Because the dividend yields on this stock got very high in 2000 (just over 13%), the historical average and historical median dividend yields are quite high at 8.95% and 7.65%, respectively. On this basis the current dividend yield at 5.37% shows this stock as expensive. The dividend yield of 5.37% is based on distributions of $1.41 and a stock price of $26.25.

However, the 5 year median dividend yield is lower at 5.31% and with the current dividend yield at 5.37% it suggests that the stock price is reasonable and below the median.

When I look at analysts' recommendations I find Strong Buy, Buy and Holder Recommendations. Most of the recommendations are a Buy and the consensus recommendation is a Buy. The 12 month stock price target is $27.50. This implies a total return of 10.13% with 5.37% from dividends and 4.76% from capital gains.

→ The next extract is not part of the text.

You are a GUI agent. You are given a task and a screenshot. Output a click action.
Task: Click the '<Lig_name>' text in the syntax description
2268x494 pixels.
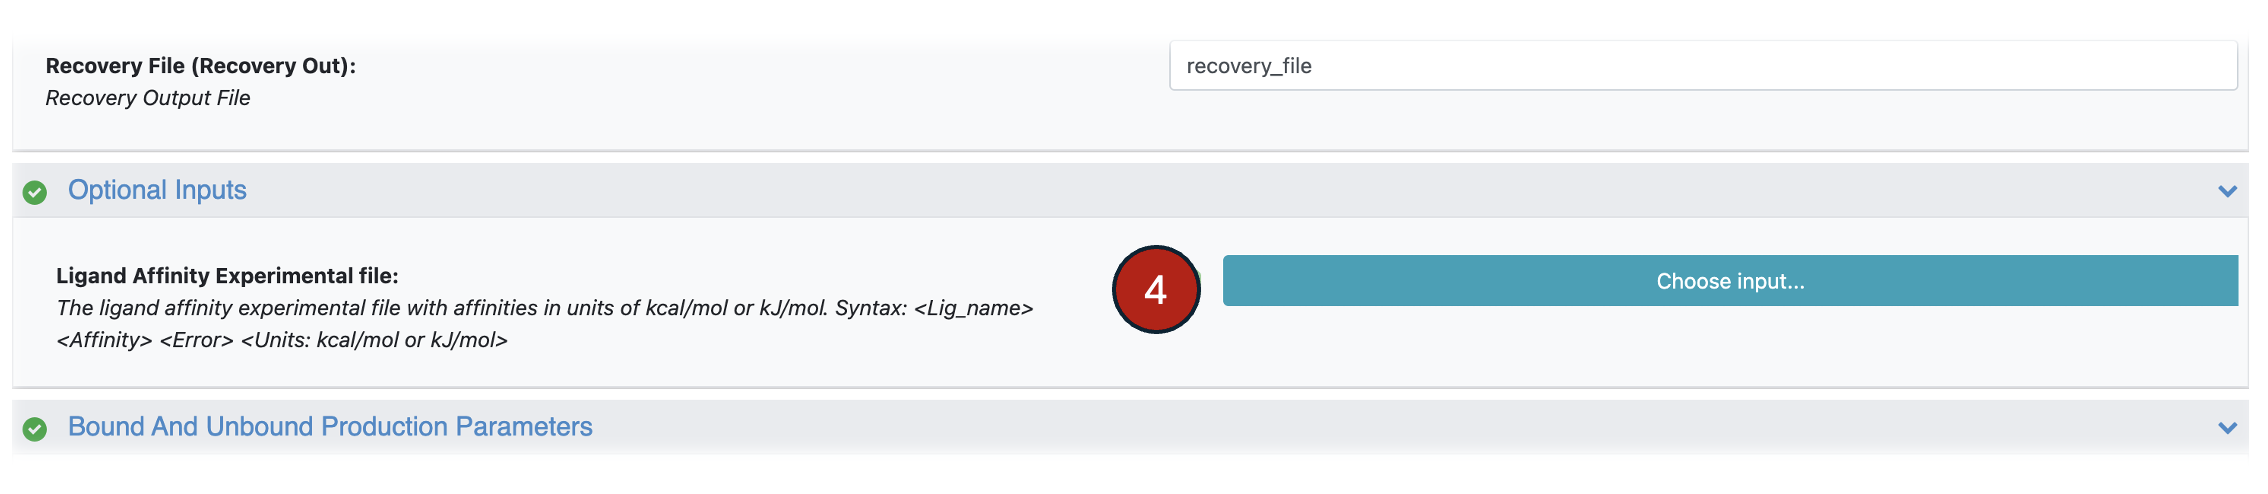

Nelson Smith of Motley Fool expects this company to do well now that its problems with Target is past. In this article in the Financial Post, Barry Critchley explains why this company is redeeming its rate reset preferreds. This post by Seth Hatwan on Hill Top News talks about this company having a consensus analysts' recommendation of Buy. According to Marina Strauss in the Globe and Mail RioCan's troubles over Target may not be over as other tenants are seeking relief or the right to vacant malls because of Target's collapse. Edward Sonshine the CEO of RioCan thinks the problems about Target will all be over by 2017. See what analysts are saying at Stock Chase.

I will have only one entry for this stock this year. However, I did a more complete report on this company in 2015 and you can see those reports here and here.

On my other blog I wrote today about inflation learn more . The next stock I will write about will be H & R Real Estate Trust (TSX-HR.UN, OTC-HRUFF)... learn more on Friday, March 11, 2016 around 5 pm.

Also, on my book blog I have put a review of the book Flash Points by George Friedman learn more...

RioCan is Canada's largest real estate investment trust exclusively focused on retail real estate. Their core strategy is to own and manage community-oriented neighbourhood shopping centers anchored by supermarkets, together with a rapidly expanding mix of new format retail centers. RioCan owns interests in 51 centers in the United States located in the Northeastern United States and Texas, managed through its offices in New Jersey and Dallas. Its web site is here RioCan Real Estate.

This blog is meant for educational purposes only, and is not to provide investment advice. Before making any investment decision, you should always do your own research or consult an investment professional. I do research for my own edification and I am willing to share. I write what I think and I may or may not be correct.